Princess Protection Program is a 2009 Disney Channel Original Movie, directed by Allison Liddi-Brown and starring Demi Lovato and Selena Gomez. The script was written by Annie DeYoung from a story by Annie DeYoung and David Morgasen. The film premiered on June 26, 2009 in the United States on Disney Channel and was released on DVD on June 30, 2009. The film won the 2009 Teen Choice Awards for Choice Summer Movie.

Plot 

Princess Rosalinda María Montoya Fioré is about to be crowned queen of the small nation of Costa Luna. General Magnus Kane, the dictator of neighboring country, Costa Estrella, invades her palace with his agents during her coronation rehearsal, and attempts to capture the royal family and take over the country. Major Joe Mason, an agent of the Princess Protection Program (P.P.P.), a secret organization funded by royal families that looks after endangered princesses, whisks her away to safety via helicopter. Kane's agents, however, succeed in capturing her widowed mother, Queen Sofía Fioré of Costa Luna.

The Princess Protection Program hides Rosalinda in Joe's home in Lake Monroe, Louisiana, where she meets his teenage daughter, Carter Mason. Carter is an insecure tomboy who works at the family bait shop and dreams of going to the homecoming dance with her crush, Donny, although her classmate, Ed, secretly has a crush on her. Rosalinda poses as "Rosie Gonzalez", Carter's cousin from Iowa. Though Carter initially treats her with hostility, she warms up to her after Rosie explains her situation, and the two become best friends. Carter teaches Rosie to act like the average American teenager, and Rosie shows Carter how to disarm those that scorn them, especially resident mean girls, Chelsea Barnes  and Brooke Angels. Rosie soon becomes popular at their high school.

In an attempt to trick Rosalinda into exposing her location, General Kane announces plans to forcibly marry her mother. Brooke discovers the truth about Rosie and threatens to expose her unless Rosie drops out of the vote for Homecoming Queen. Rosie reads of the pending nuptials in the magazine and tells Carter that she has decided to return home. Knowing Costa Luna is still too dangerous, Carter secretly devises a plan to pose as Rosalinda and use herself as bait to lure Kane into capture. Carter calls Mr. Elegante, Rosalinda's royal dressmaker and friend, for help with her plan. He tells Kane that Rosalinda will be attending the homecoming dance and plans to wear a Caribbean blue dress – he actually sends it to Carter, and gives Rosie a pale pink one. In the meantime, Rosie agrees to stay for the dance.

### Tasks and exercises
1. According to the film summary, where does the Princess Protection Program hide Rosalinda?
2. Set down, word for word, the part of the film summary from "Princess Protection Program is" up to and including "Choice Summer Movie.".
The material after this comes from a different source.

### Supplied data
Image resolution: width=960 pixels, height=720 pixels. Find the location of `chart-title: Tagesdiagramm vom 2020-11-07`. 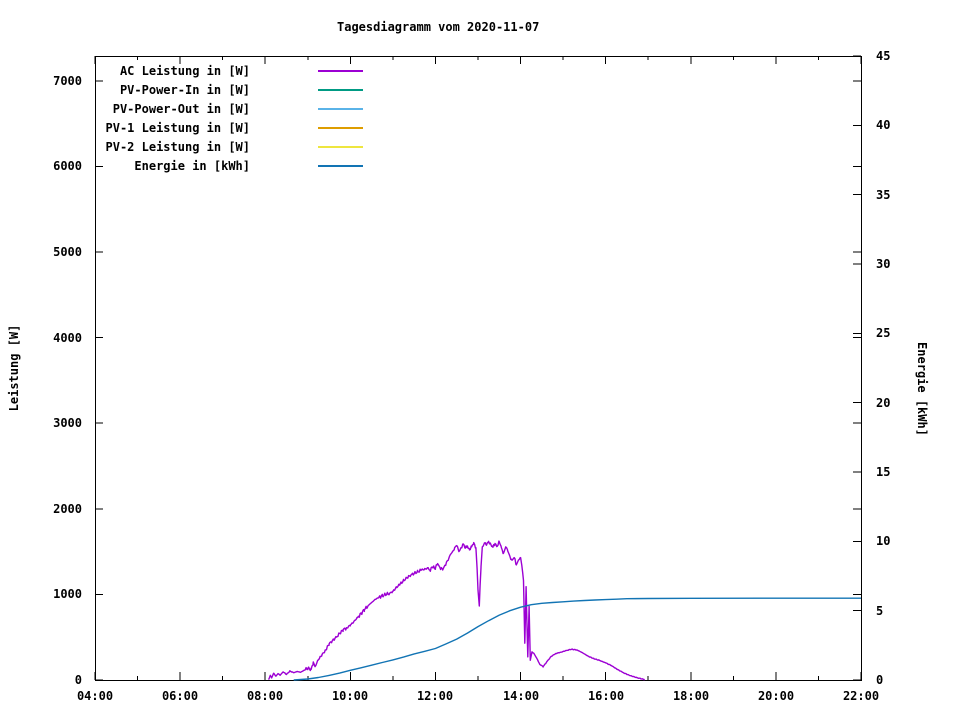

chart-title: Tagesdiagramm vom 2020-11-07 is located at coordinates (438, 27).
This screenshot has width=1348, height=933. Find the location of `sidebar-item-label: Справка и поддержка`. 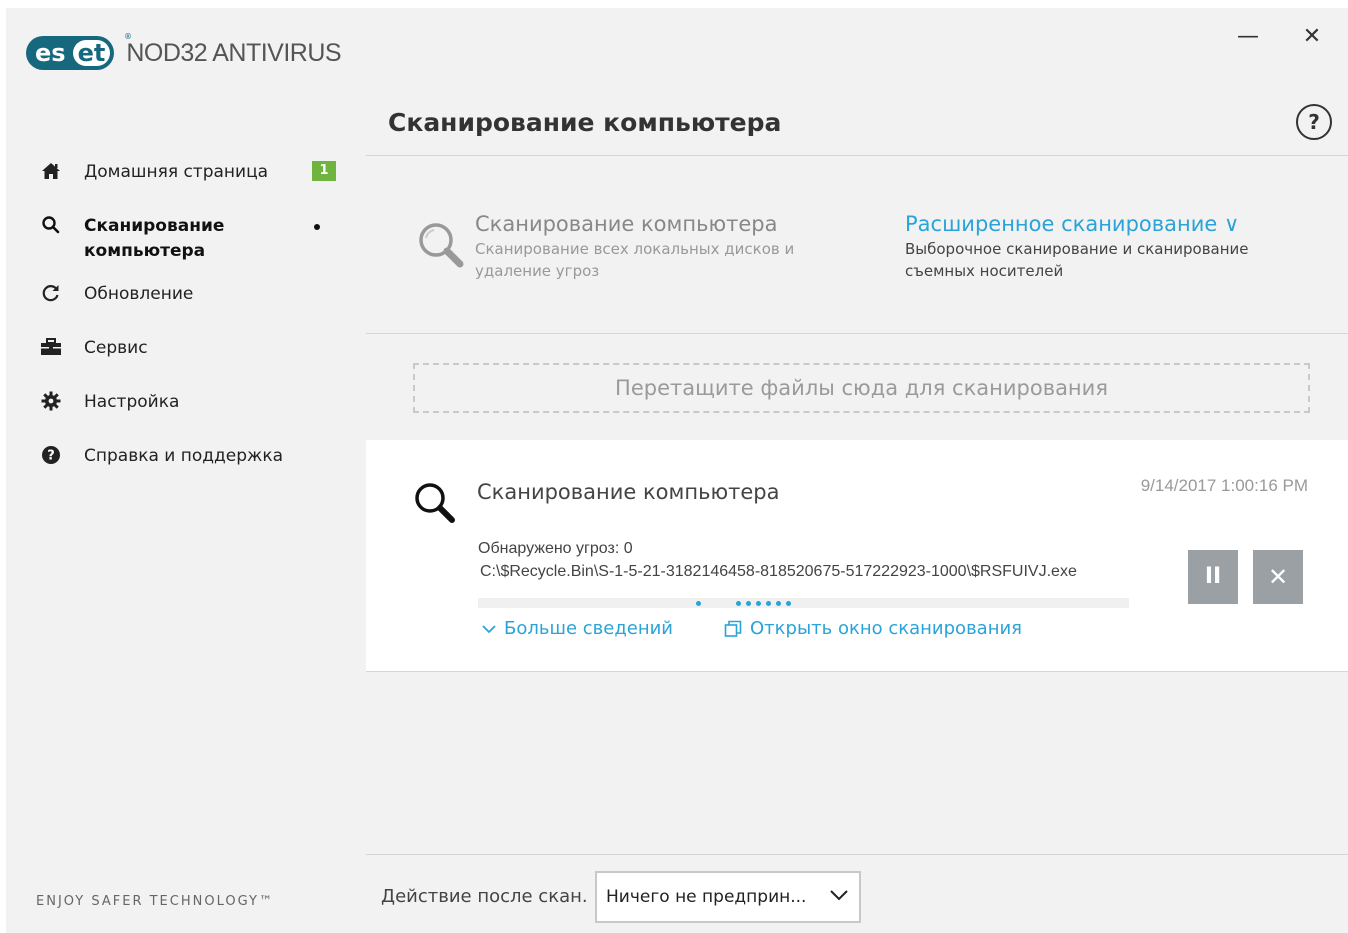

sidebar-item-label: Справка и поддержка is located at coordinates (184, 456).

### Solutions by task
1. In Joe Mason's home in Lake Monroe, Louisiana.

2.
Princess Protection Program is a 2009 Disney Channel Original Movie, directed by Allison Liddi-Brown and starring Demi Lovato and Selena Gomez. The script was written by Annie DeYoung from a story by Annie DeYoung and David Morgasen. The film premiered on June 26, 2009 in the United States on Disney Channel and was released on DVD on June 30, 2009. The film won the 2009 Teen Choice Awards for Choice Summer Movie.